Start of Block
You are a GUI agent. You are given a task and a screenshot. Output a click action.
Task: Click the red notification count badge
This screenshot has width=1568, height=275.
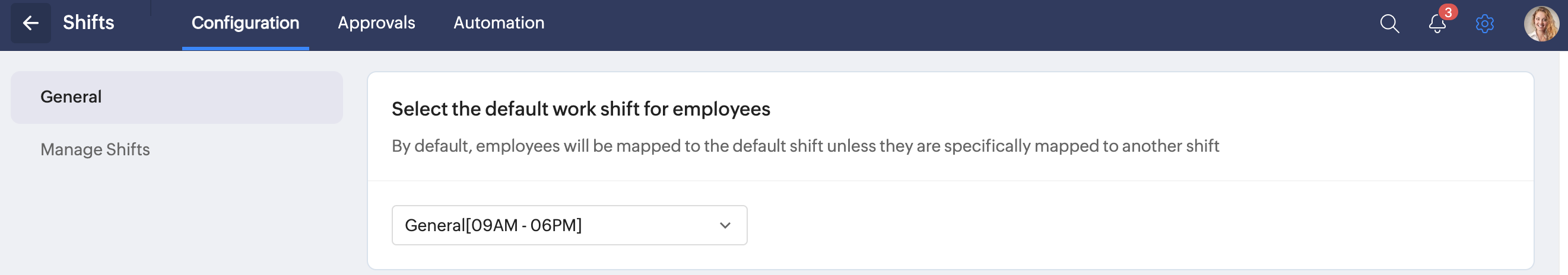point(1448,12)
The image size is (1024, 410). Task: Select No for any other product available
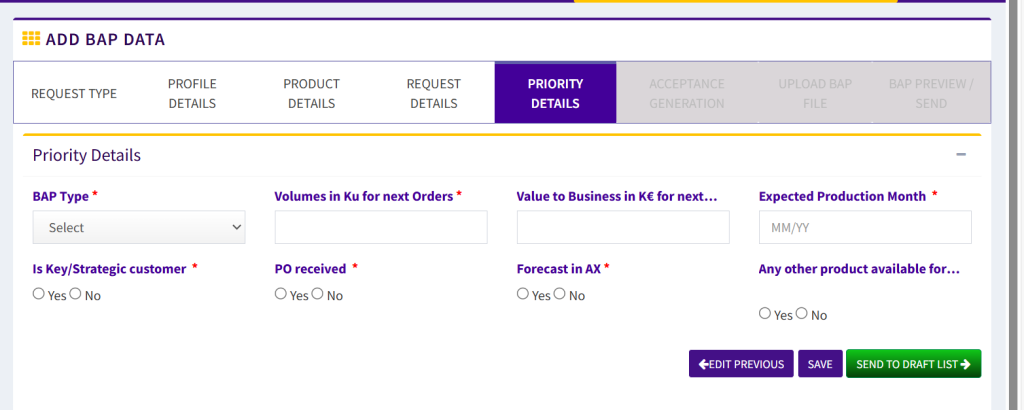click(801, 314)
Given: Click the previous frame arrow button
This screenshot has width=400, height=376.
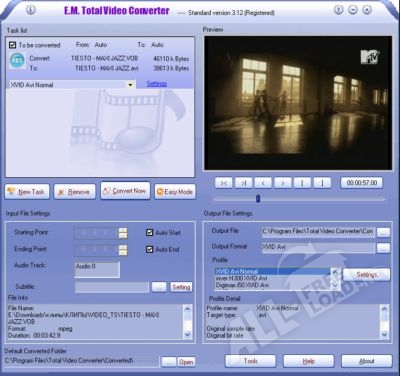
End of Block
#### TASK OBJECTIVE
Now transcribe all the entries above exactly, so that no picture is carried over.

#### EXPECTED OUTPUT
You are a GUI agent. You are given a task and a screenshot. Output a click action.
Task: Click the red notification count badge
This screenshot has width=1568, height=275.
point(1448,12)
The image size is (1024, 410). Task: Select No for any other product available
click(801, 314)
Given: Click the previous frame arrow button
This screenshot has width=400, height=376.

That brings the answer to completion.